Successful and loser
The words "successful" and "loser" have become firmly established in our daily life. Any teenager will easily indicate which of his friends is successful, and who is a loser, a loser. And any teenager will explain why they are just like that.
What is the basis of such lightness and obviousness of the definition? Is success or failure so striking? Alas, today it is easily determined and striking.
Like the society should develop, it becomes more difficult. But the picture is reversed. If some hundreds of years ago there were dozens of criteria for determining the success or failure of a person, today there are only two left (!) - material wealth and occupied position, social status. At the same time, the second parameter is increasingly converted to the first one, effectively reducing success only to material well-being.
Now such a “system” of assessments is so self-evident that the schoolchild can quite easily be called the losers of the parents, going to school on foot, while the classmate is brought on an expensive foreign car.
And what are the successful and losers in stories?
I propose to consider two historical figures for the answer to this question.
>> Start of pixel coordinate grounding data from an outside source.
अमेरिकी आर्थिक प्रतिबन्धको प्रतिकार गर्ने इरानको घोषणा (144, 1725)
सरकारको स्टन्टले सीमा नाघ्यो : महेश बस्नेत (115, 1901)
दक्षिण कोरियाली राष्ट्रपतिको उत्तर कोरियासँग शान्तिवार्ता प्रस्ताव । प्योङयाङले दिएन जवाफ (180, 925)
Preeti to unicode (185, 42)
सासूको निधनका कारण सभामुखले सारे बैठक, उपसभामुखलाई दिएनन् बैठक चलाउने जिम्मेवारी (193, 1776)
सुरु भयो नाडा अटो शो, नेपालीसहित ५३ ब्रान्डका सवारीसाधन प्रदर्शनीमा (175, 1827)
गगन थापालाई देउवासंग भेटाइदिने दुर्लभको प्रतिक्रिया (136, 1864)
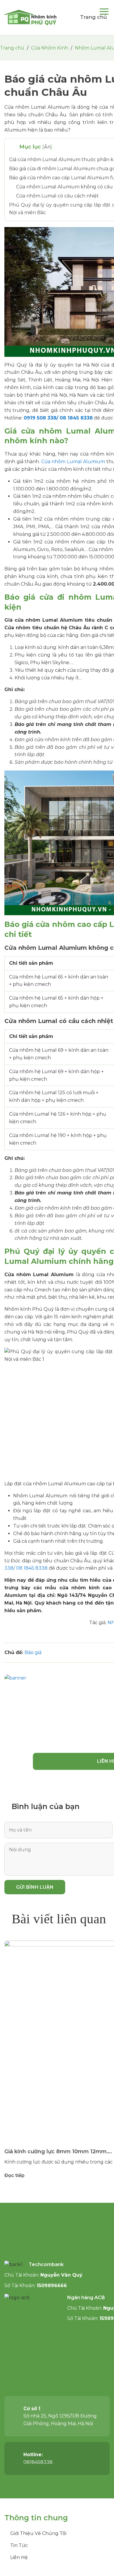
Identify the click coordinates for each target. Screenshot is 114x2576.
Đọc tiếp (14, 2175)
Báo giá (33, 1652)
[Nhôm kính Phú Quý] (30, 17)
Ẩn (47, 147)
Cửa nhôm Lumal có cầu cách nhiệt (57, 196)
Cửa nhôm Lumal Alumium (73, 461)
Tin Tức (19, 2545)
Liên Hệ (19, 2557)
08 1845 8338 (76, 418)
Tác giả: (98, 1622)
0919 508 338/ (42, 418)
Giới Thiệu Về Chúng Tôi (38, 2533)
They lived in one very rich and powerful (the richest and most powerful at the time) state. They lived in a close time, from a historical point of view, time.
So first.
He was born in the capital of his mighty state, in a noble family. His father was a censor and a victor. Our character from his youth commanded the troops, held government posts. He proved himself a successful businessman. As his contemporaries wrote about his “mobility and success”: “If you tell the truth, which does not do him any honor, then he extracted most of this wealth from the flames of fires and disasters of war, using public misfortunes as a means to get the greatest profits”. That is the highest score. During his life, he increased his wealth, if you count in a silver coin, from 7860 kilograms to 186 thousand kilograms. He owned most of the entire real estate both in the capital of his state and in its surroundings, capturing it either by land speculation or by abusing his official position.
As a result, he became the richest man of his richest state and one of the richest people in the whole world history.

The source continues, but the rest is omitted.